• [SET TASK A]:
From the article on playing Star Wars Destiny on a budget, extract the part that opens with the words containing "A friend and" and closes with "game lovers alike.".
• [SET TASK B]:
Answer these questions using the article on playing Star Wars Destiny on a budget:
(i) In what year was Star Wars Destiny released?
(ii) In what month and year did the writer and a friend first decide to jump into Destiny?
(iii) What prize did the writer win at the local store Championship in June?
• [SET TASK C]:
Carry on the article about playing Star Wars Destiny on a budget, starting after its last line.

• [READING PASSAGE]:
◇ ◇ ◇ ◇ ◇

A not so long time ago, in a local game story nearby…
Jumping into a Customizable Card Game can be an expensive endeavor. This can be exacerbated if you want to stack up to other players. CCG’s often have a valid criticism that the games can be pay to win; someone shelling out the most cash can afford decks that dominate constructed play. In my experience, Star Wars Destiny helps alleviate some of these concerns. Whereas Magic: The Gathering relies only on cards that are expensive and powerful, Destiny adds a dimension of play by adding dice rolls to cards in play that helps level the playing field. In this article, I share some positive experiences I’ve had while playing Star Wars Destiny, through the lens of a competitive player with a budget in mind.
If you’re unfamiliar with Star Wars Destiny, it is a dice and card game that was released in 2016. From Fantasy Flight Games’ website: “Star Wars™: Destiny is a collectible dice and card game of epic battles across the Star Wars universe. In the game, two players must gather a team of heroes or villains from throughout the saga, pitting them in battle against your opponent. With a set of premium dice and a deck of cards to support your characters, you must build your forces, launch cunning tactics, and deal damage to your enemies. The last player with characters left standing wins the game.”
A friend and I first decided to jump into Destiny in April of 2017. My friend Sam had recently taught me how to play Magic. However I was overwhelmed with the amount of mechanics involved in the game. Instead, we decided to try out Star Wars Destiny, since it was a new game and a local player base was popping up in our area. One thing great about Destiny is that the community in our area has been excellent. The game brings together Star Wars fans, card game lovers, and board game lovers alike.
We started by purchasing a starter set each (approx. $15.00), and played a few games to grasp the basics. Afterward, we collectively bought three boxes, one each and splitting the third ($150). I decided on exclusively wanting to play hero themed decks, and Sam decided on playing (not exclusively) villain decks. After trading around some duplicates, we had assembled some pretty solid decks and began to be competitive in our area. I managed to take third place in a local store Championship in June and won a cool playmat (see image). In total, I spent a huge sum of around $900 into the game. That’s a ton of cash spent that I simply would not be okay with. But I didn’t spend this out of my own pocket. I used a number of strategies to think frugally, come out $250 ahead by the end of the year, and still enjoy a really fun game. Here are my tips and tricks, which may be applied to other card games as well:
- Decide on what your spending limit. Set your budget.

◇ ◇ ◇ ◇ ◇

• [Data extracted from a collection]:
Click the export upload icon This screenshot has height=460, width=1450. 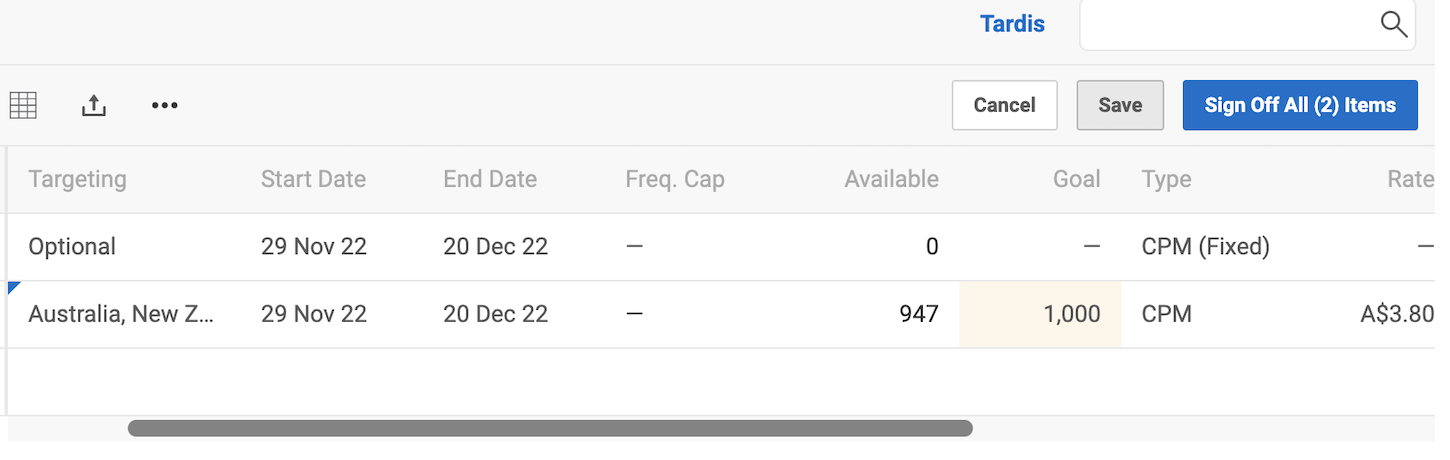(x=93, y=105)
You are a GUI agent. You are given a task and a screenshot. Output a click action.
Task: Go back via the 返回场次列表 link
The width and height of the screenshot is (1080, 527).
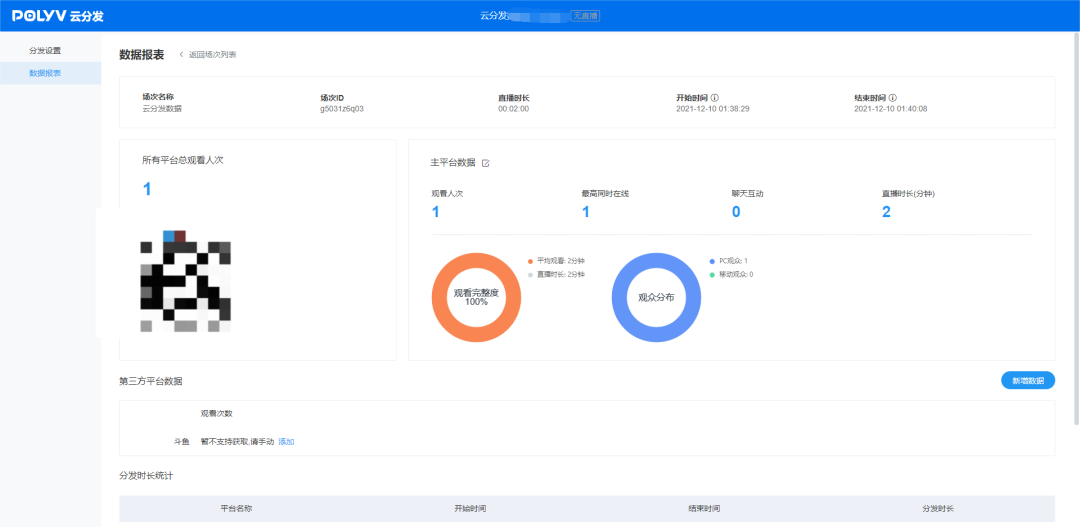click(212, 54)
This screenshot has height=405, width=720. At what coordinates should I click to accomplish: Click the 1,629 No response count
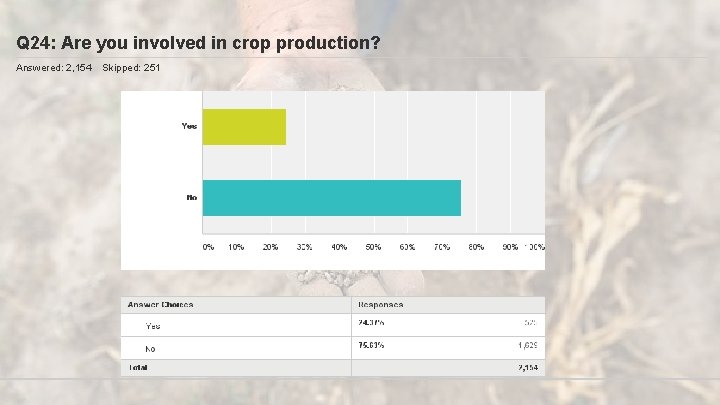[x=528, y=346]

◇ ◇ ◇ ◇ ◇

• [FINAL RESULT A]:
A friend and I first decided to jump into Destiny in April of 2017. My friend Sam had recently taught me how to play Magic. However I was overwhelmed with the amount of mechanics involved in the game. Instead, we decided to try out Star Wars Destiny, since it was a new game and a local player base was popping up in our area. One thing great about Destiny is that the community in our area has been excellent. The game brings together Star Wars fans, card game lovers, and board game lovers alike.

• [FINAL RESULT B]:
(i) 2016
(ii) April 2017
(iii) A playmat

• [FINAL RESULT C]:
- Decide on what you want to play. I exclusively play hero decks, simply because the characters appeal to me. This put any villain cards I pull right into a sell/trade pile.
- Decide on 1-2 decks to play. I wish I could put more time to it, but picking two decks to play has reduced how much time and money I put into the game. Who wins each week tends to rotate around. I at least have a good time with the people I’m with and win a fair amount of matches.
- If possible, sell and trade to reduce what you pay from your own pocket. I feel like this is an essential step. I understand that people may have different amounts of disposable income, and different ways of purchasing items for the game. I have a local game store that buys and sells video games, card games, and board games that accepts trades for store credit. This was a huge win for me. I had some old MtG cards, and traded some rares for $40 store credit. I found a large bunch of video games through a local moving sale and sold and traded those for far more than what I paid for them. In total, I spent nothing out of my own pockets during 2017 for anything gaming related, but amassed a good set of cards to play with. I don’t anticipate replicating this each year, but I do try and keep my budget for gaming as close to $0 as possible. It might require a little work on your end, but it has been rewarding knowing that I am enjoying gaming virtually for free.
- Be strategic and capitalize on release day of new card sets. Dovetailing with #4, people tend to want cards that you may pull from the newest packs. Trade for cards you want for decks you’re building. Sell any cards you don’t need when demand is at its highest.
- Enjoy the ride. Enjoy the games.
Interestingly enough, a draft format of Destiny is arriving on February 15, for which I’ve drafted an accompanying article. Since this article focused on constructed play, I think it may offer some additional insights on enjoying the game, one that doesn’t result in purchasing boatloads of packs. Check it out next week! Thanks for reading!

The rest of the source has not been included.